Son poids est très variable selon les variétés et les conditions de végétation. Ses couleurs à maturité, se déclinent du vert « pomme » au rouge plus ou moins foncé en passant par une grande variété d'intermédiaires vert pâle, jaune, orangé ou de couleurs plus ou moins panachées.

Au sommet du fruit (côté opposé à celui de l'insertion du pédoncule), on peut voir les restes des sépales desséchés. En effet, la pomme est issue d'une fleur dite « à ovaire infère et adhérent », c'est-à-dire que le périanthe, comprenant sépales et pétales, se trouve au sommet de l'ovaire et que ce dernier est soudé au réceptacle floral.

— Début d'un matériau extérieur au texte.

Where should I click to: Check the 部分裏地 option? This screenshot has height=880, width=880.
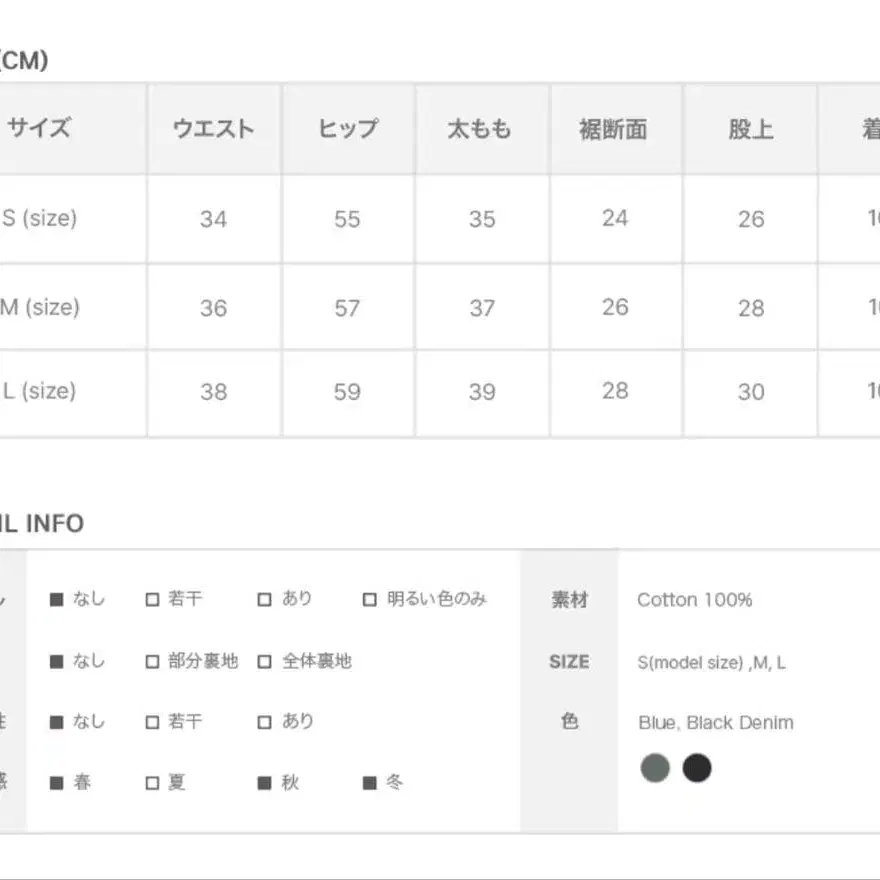click(x=153, y=660)
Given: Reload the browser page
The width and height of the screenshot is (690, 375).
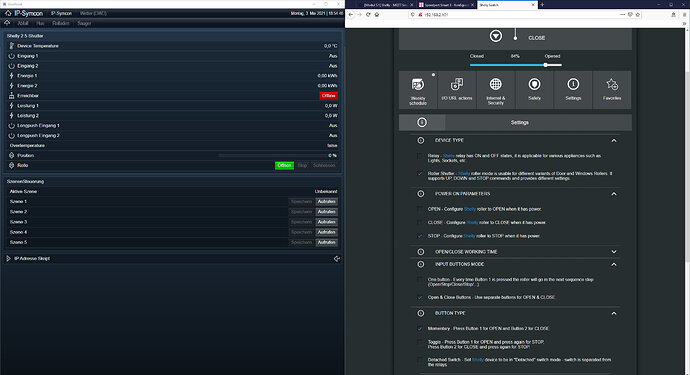Looking at the screenshot, I should tap(368, 15).
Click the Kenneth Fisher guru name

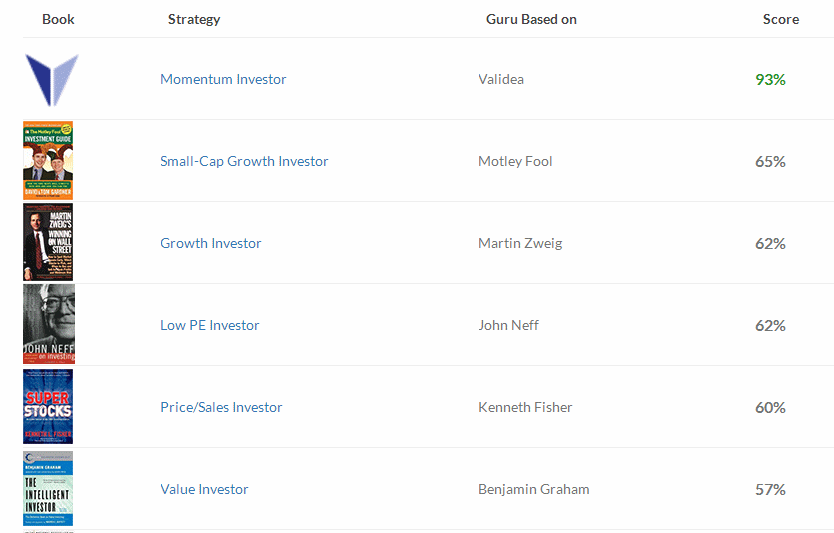525,407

Du point de vue de la botanique, la pomme est un fruit complexe, intermédiaire entre la baie et la drupe. Certains botanistes appellent « piridion » ce type de fruit, typique de la famille des Rosacées, de la sous-famille des Maloideae.

Dans une coupe transversale, on peut voir au centre, les pépins (les graines) au nombre de deux dans chacune des cinq loges de l'ovaire initial, entourée d'une enveloppe sclérifiée (ce qui rappelle le noyau d'une drupe), l'ensemble étant lui-même entouré d'une pulpe mince, qui correspond au développement de la paroi de l'ovaire. Puis une mince membrane fibreuse marque la séparation avec le réceptacle qui s'est considérablement épaissi pour former l'essentiel de la chair du fruit. En sorte que ce que nous mangeons a en fait la nature d'une induvie, c'est l'enveloppe du fruit, celui-ci constituant le trognon.

D'un point de vue génétique, la pomme compte dix-sept chromosomes et le génome du pommier domestique a été intégralement décrypté par une équipe italienne en août 2010 : les chercheurs montrent l'existence de 992 gènes de résistance aux maladies et une « duplication complète du génome relativement récente qui a provoqué la transition de neuf chromosomes ancestraux à dix-sept chromosomes du Pyreae », ancêtre de la pomme11. Ce phénomène de polyploïdie (qui s'est également passé chez le poirier et le peuplier) a eu lieu il y a 50 à 65 millions d'années et pourrait provenir d'une réaction de survie (« effet de vigueur ») face à une catastrophe ayant entraîné une destruction massive d'espèces, notamment des dinosaures22,33.